THE INPUT -

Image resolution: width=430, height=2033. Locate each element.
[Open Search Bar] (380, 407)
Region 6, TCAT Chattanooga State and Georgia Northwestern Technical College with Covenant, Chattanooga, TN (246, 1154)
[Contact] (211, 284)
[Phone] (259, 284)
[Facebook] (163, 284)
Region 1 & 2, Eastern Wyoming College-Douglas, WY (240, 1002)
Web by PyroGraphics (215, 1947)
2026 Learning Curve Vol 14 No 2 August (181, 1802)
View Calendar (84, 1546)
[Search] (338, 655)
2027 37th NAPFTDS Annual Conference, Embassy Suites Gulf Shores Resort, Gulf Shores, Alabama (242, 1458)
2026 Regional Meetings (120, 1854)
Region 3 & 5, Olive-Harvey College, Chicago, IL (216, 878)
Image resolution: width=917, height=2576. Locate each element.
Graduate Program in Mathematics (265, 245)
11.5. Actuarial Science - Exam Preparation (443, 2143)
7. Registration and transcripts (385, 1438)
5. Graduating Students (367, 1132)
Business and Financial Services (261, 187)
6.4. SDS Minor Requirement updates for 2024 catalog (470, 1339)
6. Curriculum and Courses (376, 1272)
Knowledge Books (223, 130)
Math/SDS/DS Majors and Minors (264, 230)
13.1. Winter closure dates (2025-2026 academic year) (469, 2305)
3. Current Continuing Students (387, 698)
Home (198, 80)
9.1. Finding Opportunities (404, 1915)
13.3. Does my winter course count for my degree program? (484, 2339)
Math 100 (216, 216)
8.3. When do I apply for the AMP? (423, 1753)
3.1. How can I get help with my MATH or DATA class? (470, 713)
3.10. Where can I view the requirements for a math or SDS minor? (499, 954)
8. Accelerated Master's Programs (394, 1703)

WORK ITEM - Using the listing above, copy exactly the line that contains "Image resolution: width=917, height=2576.", the line that contains "Home (198, 80)", and each line that falls between them.

THE ANSWER -
Image resolution: width=917, height=2576. Locate each element.
Graduate Program in Mathematics (265, 245)
11.5. Actuarial Science - Exam Preparation (443, 2143)
7. Registration and transcripts (385, 1438)
5. Graduating Students (367, 1132)
Business and Financial Services (261, 187)
6.4. SDS Minor Requirement updates for 2024 catalog (470, 1339)
6. Curriculum and Courses (376, 1272)
Knowledge Books (223, 130)
Math/SDS/DS Majors and Minors (264, 230)
13.1. Winter closure dates (2025-2026 academic year) (469, 2305)
3. Current Continuing Students (387, 698)
Home (198, 80)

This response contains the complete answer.